Collection Applied Design: A Kim MacConnel Retrospective
Museum of Contemporary Art San Diego (MCASD)
October 9 – January 23, 2011
On Saturday, October 9, the Museum of Contemporary Art San Diego will open Collection Applied Design: A Kim MacConnel Retrospective, an exhibition that surveys four decades of work by San Diego-based artist Kim MacConnel. The first full-career retrospective to be presented in San Diego of this influential artist, Collection Applied Design will be on view through January 23, 2011, at MCASD’s La Jolla location.
Kim MacConnel is a painter who has engaged questions of abstraction, figuration, and decoration throughout his long career. The artist draws inspiration from a wide range of sources including found graphic images, patterned fabrics, Near Eastern textiles, Pablo Picasso, Henri Matisse, and the detritus that washes up on beaches. His work is informed by various experiences of travel, including his study of indigenous cultures and a self-conscious examination of the role of the tourist.
MCASD hosted MacConnel’s first major museum exhibition in 1976 and has since featured his work in both solo and group exhibitions. This retrospective seeks to go beyond a chronological examination of artistic development to evoke the experience of past exhibitions of MacConnel’s work. The show will take place at MCASD’s La Jolla venue, where the domestically scaled galleries are ideally suited to MacConnel’s work.
One portion of the exhibition will focus on MacConnel’s work from 1973 through 1978, beginning with his early interest in remixing abstract forms based on Near Eastern textiles. These works play against contemporaneous minimalist practices seen in the work of Robert Morris, Barry Le Va, and others, many of whom were also showing their work in La Jolla in the 1970s. During this period, MacConnel painted on patterned and textured fabrics including heavy synthetic brocades, transparent organdy, scraps of fabric, and flocking. Found graphic images and the notion of graphic images as a language were also strong sources of inspiration during this period.
An artist’s book that MacConnel created in 2004, entitled A Collection of Applied Design, documents the strong influence that Chinese clip art books had on MacConnel’s work during the 1970s. MacConnel has stated, “The booklets seemed to serve a purpose as an image reference for advertising, but the lack of referent or conventional order made a search more like a browse. The reading was poetic, like concrete poetry.” The fact that these graphic images could be read in any sequence was liberating to MacConnel, who applied these visual strategies to his own compositions.

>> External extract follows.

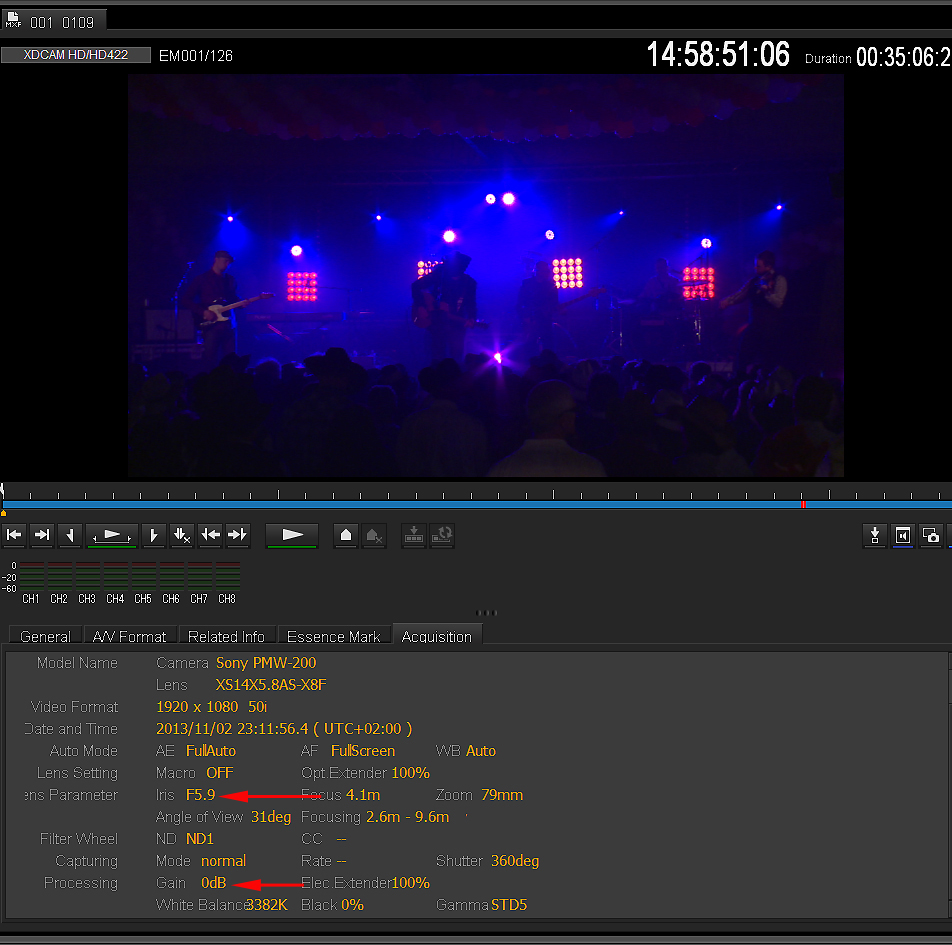
Task: Click the blue timeline scrub bar
Action: click(x=400, y=504)
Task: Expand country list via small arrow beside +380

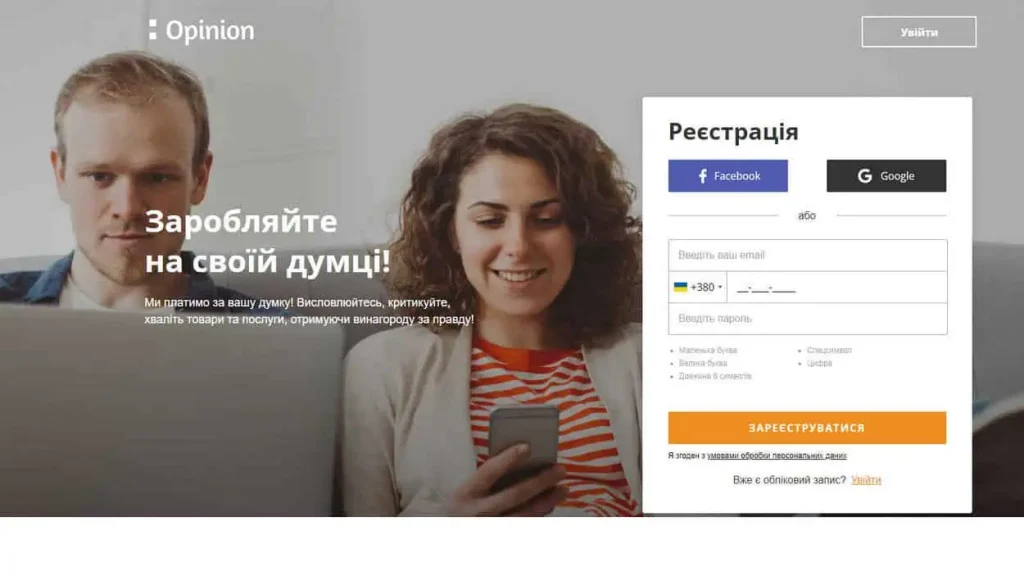Action: click(720, 287)
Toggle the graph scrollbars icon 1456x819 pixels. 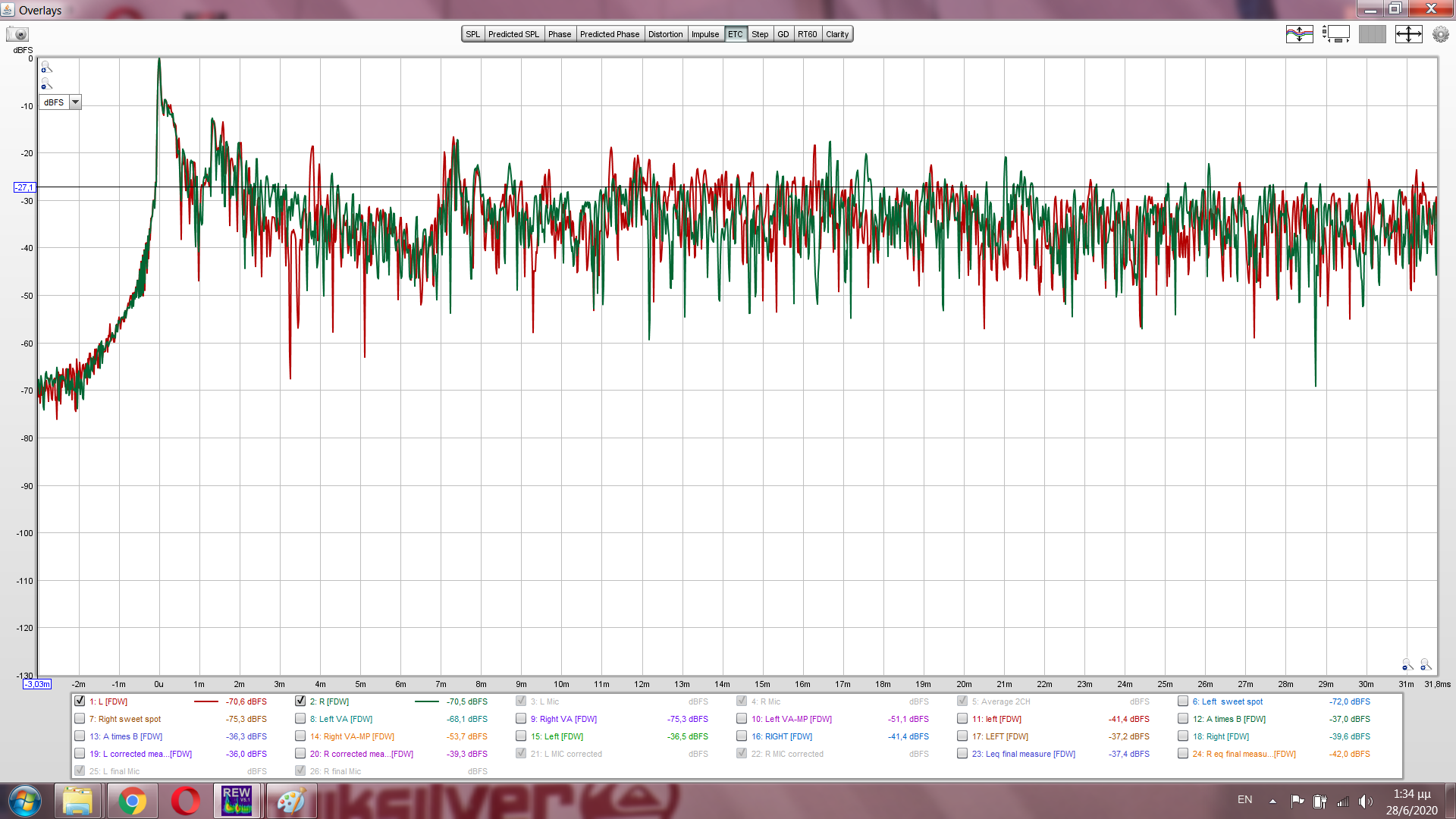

On a conceptual level, the possibility of reading and misreading visual codes was a rich area of exploration, which continues to the present.
Other bodies of work that will be addressed thematically in the exhibition include MacConnel’s assemblage sculptures constructed from objects and rubbish scavenged from beaches, and a series of paintings from 2007 that share the title Woman with Mirror; these works are inspired by both Picasso and Matisse.
The exhibition will be accompanied by a 100-page fully illustrated catalogue including an essay by guest author Richard Marshall and an interview with the artist by MCASD Curator Robin Clark. The volume will function as the definitive resource on the work of Kim MacConnel to date.